Africa’s combined GDP is set to reach $3.2 trillion in the next five years and is home to five of the world’s fastest-growing economies. With these opportunities ahead of us, now is not the time to abandon our promise to spend 0.7% on UK aid and development.

By providing lifesaving aid, we help stimulate economic growth and job creation, which in turn ensures that our development partners of today, become our trading partners of tomorrow.

I firmly believe that most businesses in the UK that have been able to invest in the Global South have been able to do so because of the development expertise provided by British aid workers and supported by successive Conservative Governments.

As an entrepreneur who has worked in Africa I have experienced this partnership first hand. I have developed business across East Africa and helped to create over 5000 ethical jobs in Kenya alone.

These jobs were not created on the cheap and my own business was rated as one of the top employers in Kenya because of the environment and support that was provided such as medical care, reproductive care and education.

The only way that we were able to make investment in locations in East Africa such as Kenya was thanks to investment from the UK Government.

It would have otherwise taken too long to move goods in and out but thanks to overseas aid, it allowed Britain to export its services and skills but also allowed for the export of goods to other markets from Kenya such as the USA alongside exporting back to the UK and Europe.

This partnership between overseas aid and private investment has allowed for real and positive change to take place by opening markets and sharing prosperity to those who have previously been out of reach of British business.

Businesses in Kenya can then export to the USA duty free, which generates higher profits for UK firms and in turn generates higher tax revenues for HM Treasury.

Without this investment by UK Aid, consumers in the UK would be handed higher costs for everyday items that couldn’t be grown or manufactured at home. Investment in overseas development benefits us all.

Global Britain can continue to be a force for good by lifting people out of poverty through trade and commerce

Trademark East Africa (TMEA) was one of the key programmes that enabled my business to grow and support employment for so many and one of the flagship programmes of UK Aid.

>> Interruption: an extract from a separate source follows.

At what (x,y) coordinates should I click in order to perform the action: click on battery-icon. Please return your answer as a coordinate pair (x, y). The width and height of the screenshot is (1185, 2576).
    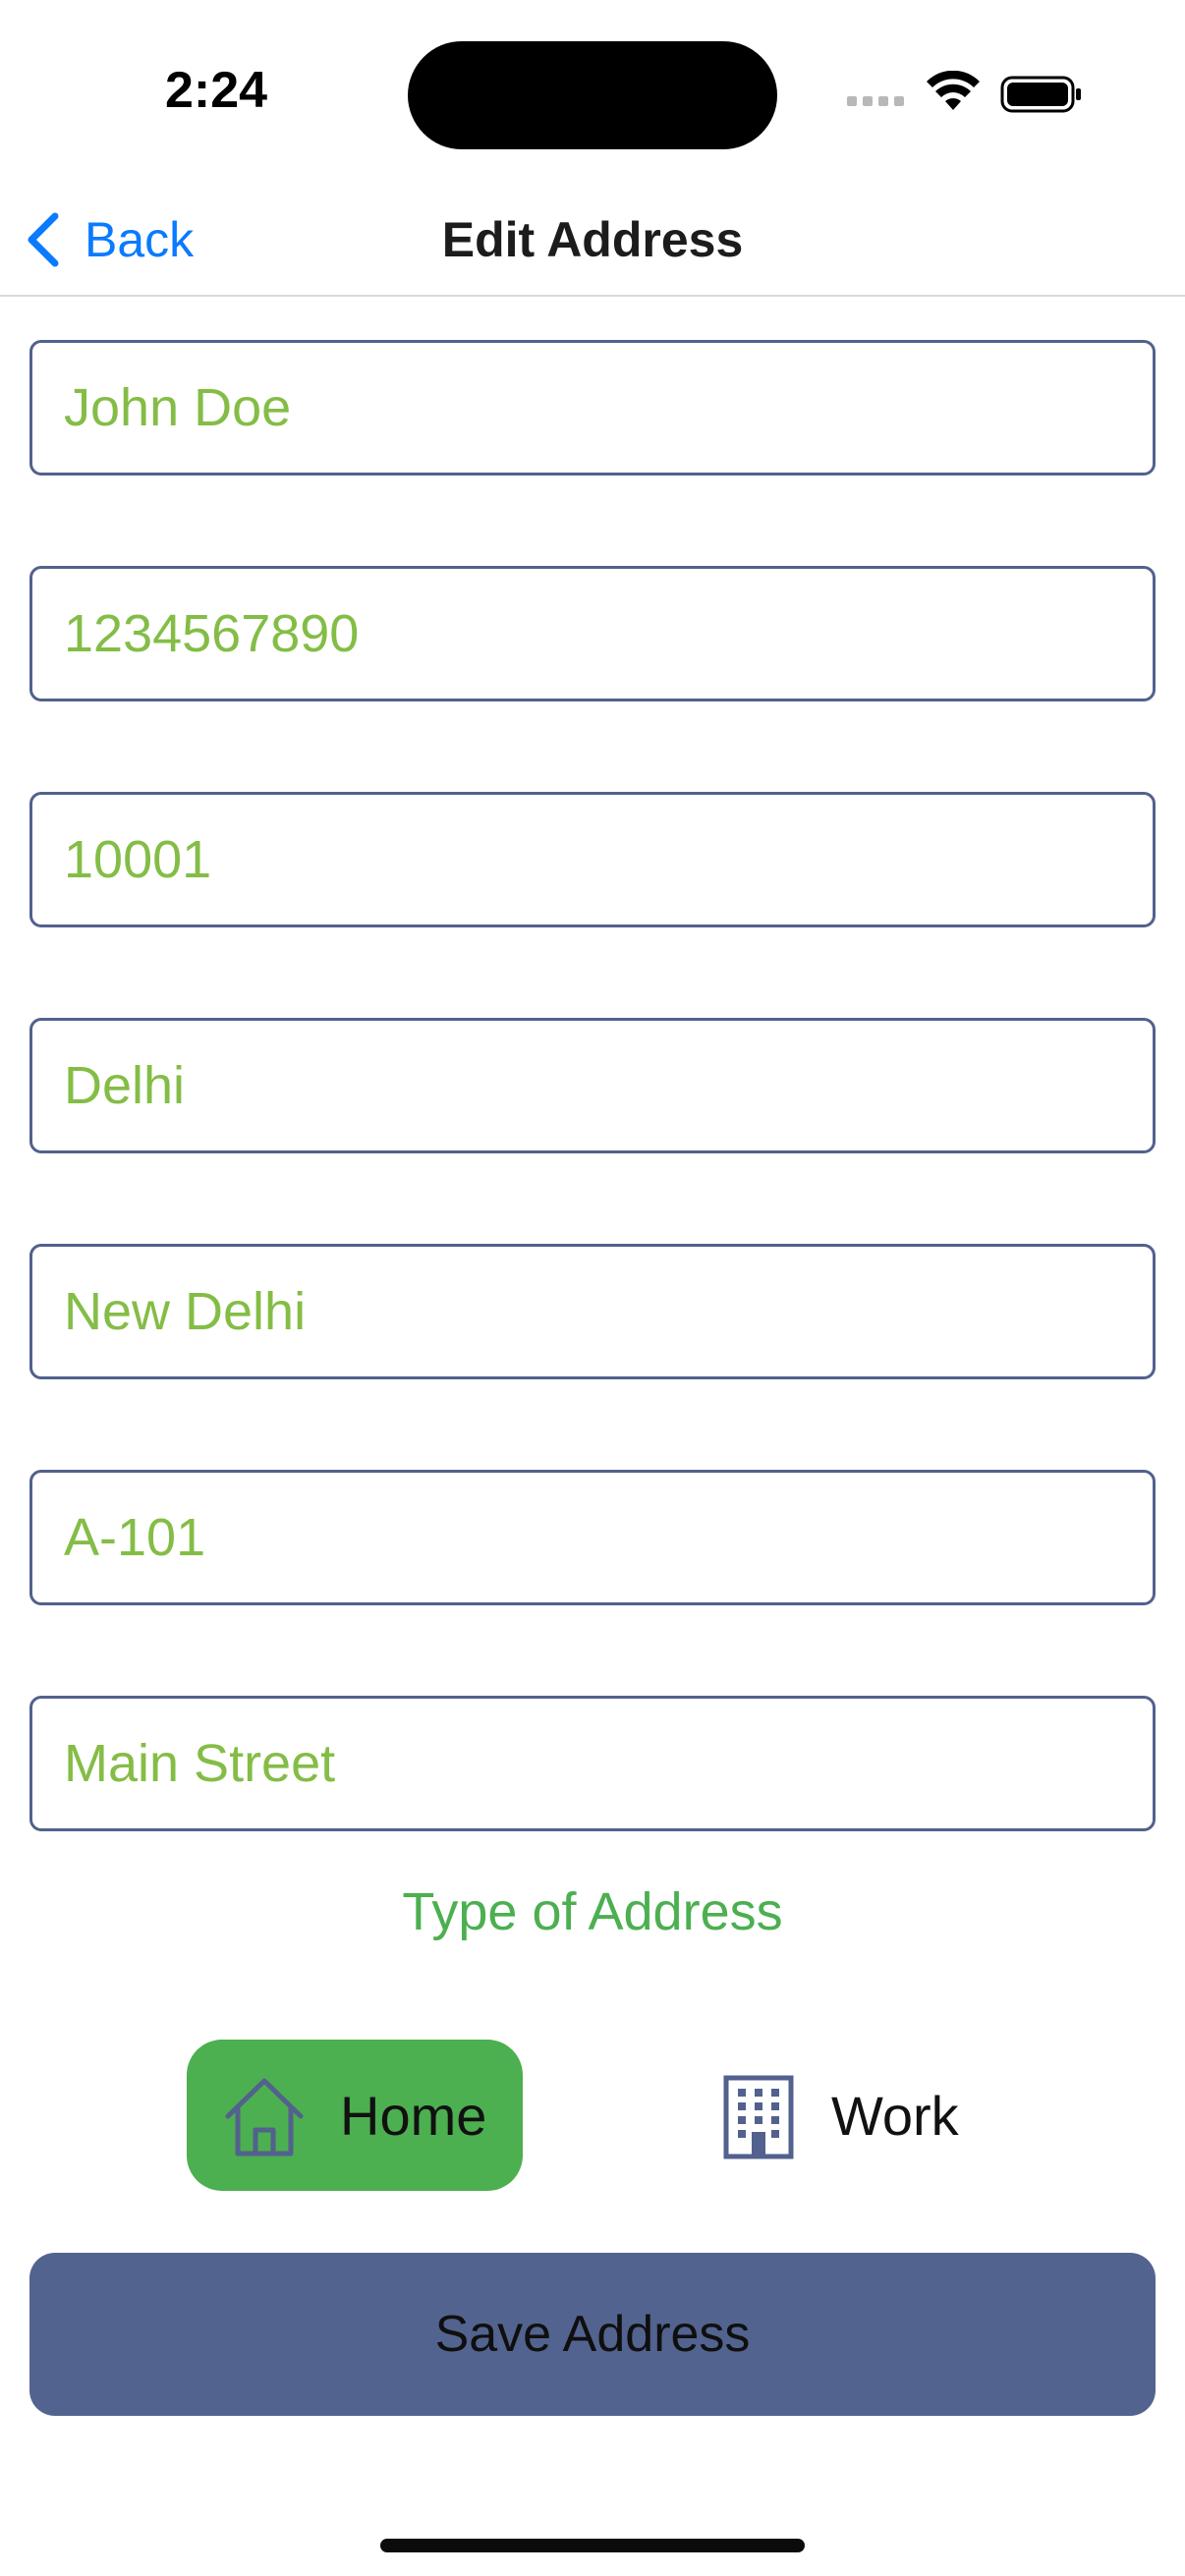
    Looking at the image, I should click on (1041, 94).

TMEA is funded by a group of international aid agencies from around the world with the joint aim of reducing barriers to trade in the region and working to ensure that a more united East Africa is able to take advantage of and access new global opportunities.

This is an incredible example of how the international aid community enabled businesses such as my own to access new markets by improving logistics and access where traditionally logistics costs can range from anywhere between 30 to 60% of commodity value for rice (and other cereals), while the logistics costs penalty on high-value items like electronics are considerably lower.

Britain is one of the most entrepreneurial countries on Earth and, combined with the Government’s ability to open new trading opportunities through the use of international aid, there is no end to the successes that can be achieved for UK and African businesses.

Without Government assistance, UK exporters would struggle to get their products or services into some of the most landlocked and difficult to reach places on the African continent. But it is not just for trade that these partnerships are essential.

If we do not support new and emerging economies, then other nations will.

Hostile states are only too keen to invest in new infrastructure if they know it will gain them a foothold in the region through the building up of debt.

Global Britain can continue to be a force for good by lifting people out of poverty through trade and commerce, helping us at home and our partners overseas from falling to the hands of those with far more sinister intentions such as Russia and China.

The Chancellor is rightly trying to balance the books, but this should not be done at the expense of losing British influence.

With COP, the G7 and a new White House administration there are plenty of opportunities for Britain to continue its world leading role in protecting freedom and prosperity.

Investing in Africa and supporting British business should be one of them.